John Peacock (piper)

John Peacock (piper)

John Peacock (c. 1756 in Morpeth – 1817 in Newcastle) was one of the finest Northumbrian smallpipers of his age, and probably a fiddler also, and the last of the Newcastle Waits. He studied the smallpipes with 'old' William Lamshaw, of Morpeth, and later with Joseph Turnbull, of Alnwick.

His playing was highly regarded in his lifetime: Thomas Bewick, the engraver, who also lived and worked in Newcastle, wrote Some time before the American War broke out, there had been a lack of musical performers upon our streets, and in this interval, I used to engage John Peacock, our inimitable performer, to play on the Northumberland or Small-pipes; and with his old tunes, his lilts, his pauses, and his variations, I was always excessively pleased. William Green, piper to the Duke of Northumberland from 1806, considered him the best small pipes player he ever heard in his life.

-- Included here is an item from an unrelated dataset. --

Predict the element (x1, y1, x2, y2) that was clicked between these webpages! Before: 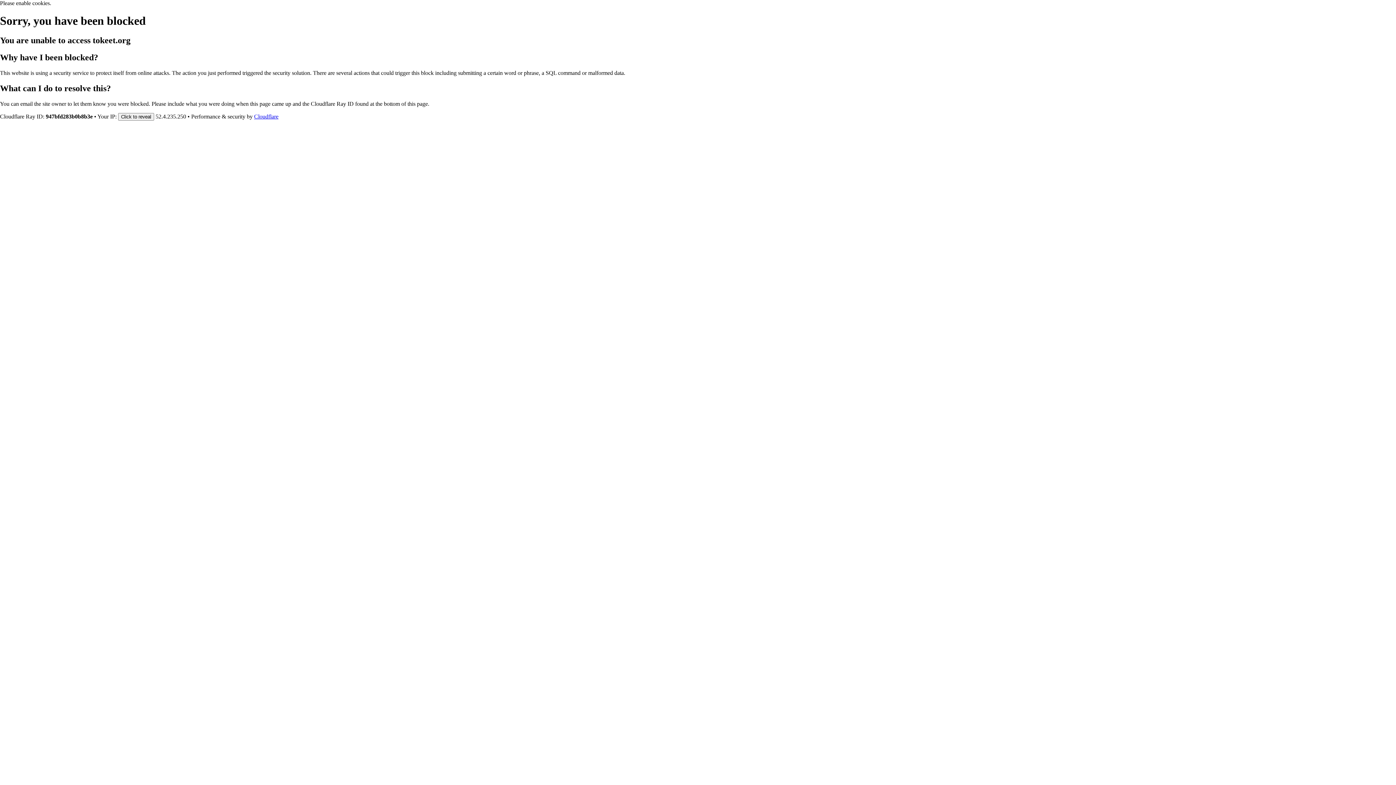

He is also closely associated with the first printed collection of music for smallpipes, A Favorite Collection of Tunes with Variations Adapted for the Northumberland Small Pipes, Violin, or Flute, published by William Wright, of Newcastle, in about 1800.

As well as containing 50 tunes for smallpipes, this also contains an engraving, generally thought to have been done in the workshop of Thomas Bewick, showing 2 chanters and their fingering charts; one is a simple keyless chanter with an octave range from G to g, the other is J. Peacock's New Invented Pipe Chanter with the addition of Four Keys, these keys were for the notes low D, E, F sharp, and high a.

Peacock was thus probably the first player of the instrument to play an extended keyed chanter. Such chanters continued to be developed in the first decades of the 19th century, by John Dunn, in association with Peacock, by Robert Reid, and later by others, notably Reid's son James.

Thomas Bewick encouraged Peacock to teach pupils to become masters of this kind of music; one of these pupils was Bewick's own son, Robert Eliot Bewick.